8 DO’s and 7 DON’T’s in The Art of Persuasion (aka Getting My Way!)
4 years ago
Think about how often in life you try to explain your opinion on something and/or try to get someone to see a different perspective. Whether it’s a customer service agent you are trying to convince to make an exception, a meeting in which you are attempting to be heard, a political position you are explaining to a friend (soon to be former friend if you take it too far!), or a younger person you are trying to help see something more clearly, I would argue the vast majority of us attempt this multiple times daily.
If I could tell you that a few simple things to do or not to do could greatly increase your ability to persuade and influence others—and thus more often get your way—would you be interested? Then keep reading.

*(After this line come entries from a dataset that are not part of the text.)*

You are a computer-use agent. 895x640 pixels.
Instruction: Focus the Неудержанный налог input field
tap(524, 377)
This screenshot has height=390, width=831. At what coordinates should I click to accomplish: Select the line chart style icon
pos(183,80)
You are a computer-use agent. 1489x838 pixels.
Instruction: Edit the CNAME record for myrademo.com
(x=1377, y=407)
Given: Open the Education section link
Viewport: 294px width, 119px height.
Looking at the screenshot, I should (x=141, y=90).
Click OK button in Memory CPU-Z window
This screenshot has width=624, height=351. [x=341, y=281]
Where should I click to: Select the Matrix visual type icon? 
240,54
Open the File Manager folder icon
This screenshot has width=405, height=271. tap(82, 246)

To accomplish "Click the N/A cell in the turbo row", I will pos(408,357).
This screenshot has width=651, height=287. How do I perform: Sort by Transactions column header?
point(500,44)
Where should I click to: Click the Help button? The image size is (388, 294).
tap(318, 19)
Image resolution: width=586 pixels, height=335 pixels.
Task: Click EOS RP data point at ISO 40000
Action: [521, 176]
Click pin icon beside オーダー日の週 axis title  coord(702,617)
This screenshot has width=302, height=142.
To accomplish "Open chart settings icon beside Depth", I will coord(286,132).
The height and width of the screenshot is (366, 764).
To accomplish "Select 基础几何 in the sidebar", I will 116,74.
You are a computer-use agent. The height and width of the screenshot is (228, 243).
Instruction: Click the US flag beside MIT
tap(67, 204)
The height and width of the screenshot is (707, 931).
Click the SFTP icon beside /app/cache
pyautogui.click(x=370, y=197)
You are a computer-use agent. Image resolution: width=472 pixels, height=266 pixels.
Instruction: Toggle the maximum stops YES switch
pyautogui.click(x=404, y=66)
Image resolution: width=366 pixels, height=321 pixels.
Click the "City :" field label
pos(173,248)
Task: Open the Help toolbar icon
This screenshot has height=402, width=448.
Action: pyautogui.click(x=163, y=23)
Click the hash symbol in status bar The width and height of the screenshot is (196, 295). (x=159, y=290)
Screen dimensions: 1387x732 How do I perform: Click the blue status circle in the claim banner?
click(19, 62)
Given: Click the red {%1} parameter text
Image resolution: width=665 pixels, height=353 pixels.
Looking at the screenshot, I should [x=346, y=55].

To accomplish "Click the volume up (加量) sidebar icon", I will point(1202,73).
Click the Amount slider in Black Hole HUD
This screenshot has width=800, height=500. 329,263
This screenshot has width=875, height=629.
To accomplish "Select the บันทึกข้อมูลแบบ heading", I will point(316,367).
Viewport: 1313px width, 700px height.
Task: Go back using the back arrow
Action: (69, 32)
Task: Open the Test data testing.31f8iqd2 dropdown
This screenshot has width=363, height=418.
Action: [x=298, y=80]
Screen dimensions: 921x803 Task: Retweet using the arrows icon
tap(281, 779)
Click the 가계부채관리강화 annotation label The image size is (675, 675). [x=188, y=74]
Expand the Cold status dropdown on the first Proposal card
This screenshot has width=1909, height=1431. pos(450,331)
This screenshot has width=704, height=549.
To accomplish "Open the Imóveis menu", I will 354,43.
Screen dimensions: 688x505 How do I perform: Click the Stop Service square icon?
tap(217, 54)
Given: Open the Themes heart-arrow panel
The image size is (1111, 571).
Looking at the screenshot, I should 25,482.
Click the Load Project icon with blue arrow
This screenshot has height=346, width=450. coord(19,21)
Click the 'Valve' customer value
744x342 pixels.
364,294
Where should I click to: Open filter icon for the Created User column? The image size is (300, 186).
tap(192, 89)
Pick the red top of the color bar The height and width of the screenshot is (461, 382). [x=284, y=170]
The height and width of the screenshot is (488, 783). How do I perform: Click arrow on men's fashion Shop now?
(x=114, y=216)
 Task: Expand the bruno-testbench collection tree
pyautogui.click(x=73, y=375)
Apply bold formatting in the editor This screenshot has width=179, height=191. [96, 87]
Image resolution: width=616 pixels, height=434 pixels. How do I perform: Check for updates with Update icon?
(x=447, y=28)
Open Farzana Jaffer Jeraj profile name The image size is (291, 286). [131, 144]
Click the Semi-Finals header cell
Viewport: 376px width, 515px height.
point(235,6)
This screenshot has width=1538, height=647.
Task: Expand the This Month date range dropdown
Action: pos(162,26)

But let me set the stage first. We all know the old story about how our parents had to walk to school…in the rain…and snow…uphill…both ways!! Well that’s my story with my job as a corporate consultant/coach. I didn’t have a background in psychology. I wasn’t a counselor. I wasn’t formally trained as an apprentice. I wasn’t given outlines to follow. I just had a tool, our Flippen 360 Profile, that had truth about people in it, and I had one hour to get a given client to embrace that truth.
Thousands of hour-long sessions later, I’ve learned a lot the hard way! And much of it boils down to this: the ability to anticipate and disarm skeptics. Skeptics are great at exposing ways you may oversimplify something, use a trigger phrase, or overemphasize a certain point. I wouldn’t say that a majority of people are skeptics, in fact I would say that the extreme skeptics would be 10 percent or less of the usual population, but with a hot-button subject, even the most agreeable person can become a skeptic.
So be ready for skeptics, but also realize that with many topics or decisions a majority of people do not need a series of complex techniques to disarm them. That should be a welcomed relief so take a relaxing breath. On the other hand, don’t breathe too easy otherwise you’ll allow those more agreeable people to keep you from getting better at persuading. The agreeable types aren’t teaching you anything or stretching you—they aren’t making you better.
To strengthen your persuasion muscles, here are the 15 things I’ve found that are crucial: (p.s.—you can take any of these too far or do any of them poorly!)
1. DO Build the Relationship
(Are you likeable? Have you built a connection? Would I enjoy talking to you about the topic? Can you stop and be thankful for the other person?)
2. DO See and Voice Both Sides
(Point out objections before they do, Anticipate and disarm skeptics, Really get in their shoes, Don’t oversimplify the issue/problem/question, Realize that in most cases a lot of smart people have the opposite position, “I see an interesting balance of challenges here…”)
3. DO Validate Their Points / Feelings
(People don’t move unless they feel understood, Repeat what you hear, No one likes feeling stupid)
4. DO Adapt Your Style To Your Audience
(Fact/information vs emotion/story emphasis, Be perceptive, Group vs individual)
5. DO Ask vs Tell
(Pushiness rarely works, Show humility, Most people hate being told what to do or think)
6. DO Be Ok With Tension
(Don’t avoid conflict, Don’t shut down, Reflect on any baggage you have with tension)
7. DO Speak With Authority
(Not sheepish, Avoid excessive disclaimers, Boldness has its place)
8. DO Be Funny
(Make it light, People don’t like heaviness, Sarcasm doesn’t count, Yes there are bad jokes)
1. DON’T Be Flusterable
(Master your emotions, Don’t need people to respond in a certain way in order for you to be effective, Communicate objectively, Don’t let them push buttons, Of course it’s ok to have passion)
2. DON’T Reflexively Rebut
(Listen, More “Tell me more…”, Wait 2 seconds, Silence is a great technique at times, Interjecting quickly is usually interrupting—and doesn’t communicate that you are listening!)
3. DON’T Use Trigger Words
(e.g., Always, Never, You have to, There’s no way, I guarantee you, etc.; Never ever misquote them, Not too blunt, Being good with words is important)
4. DON’T Use Bad Analogies
(A bad analogy is worse than no analogy)
5. DON’T Repeat Yourself Unnecessarily
(This is annoying, If you are repeating yourself then you probably aren’t communicating well!, Don’t reclarify, Don’t let your need to be understood get in the way of seeking to understand)
6. DON’T Have Bad Body Language
(Furrowed eyebrows, Crossed arms, Analytical face, Blank face—they will fill the void!)
7. DON’T Expect Them to Agree or Change Right Away
(Your job may be to simply plant the seed, Don’t corner them, Don’t expect immediate shift in position)
I would encourage you to pick one DO to do more often and one DON’T to do less often and put a recurring reminder on your calendar to be more intentional. Best of luck in your journey to getting your way!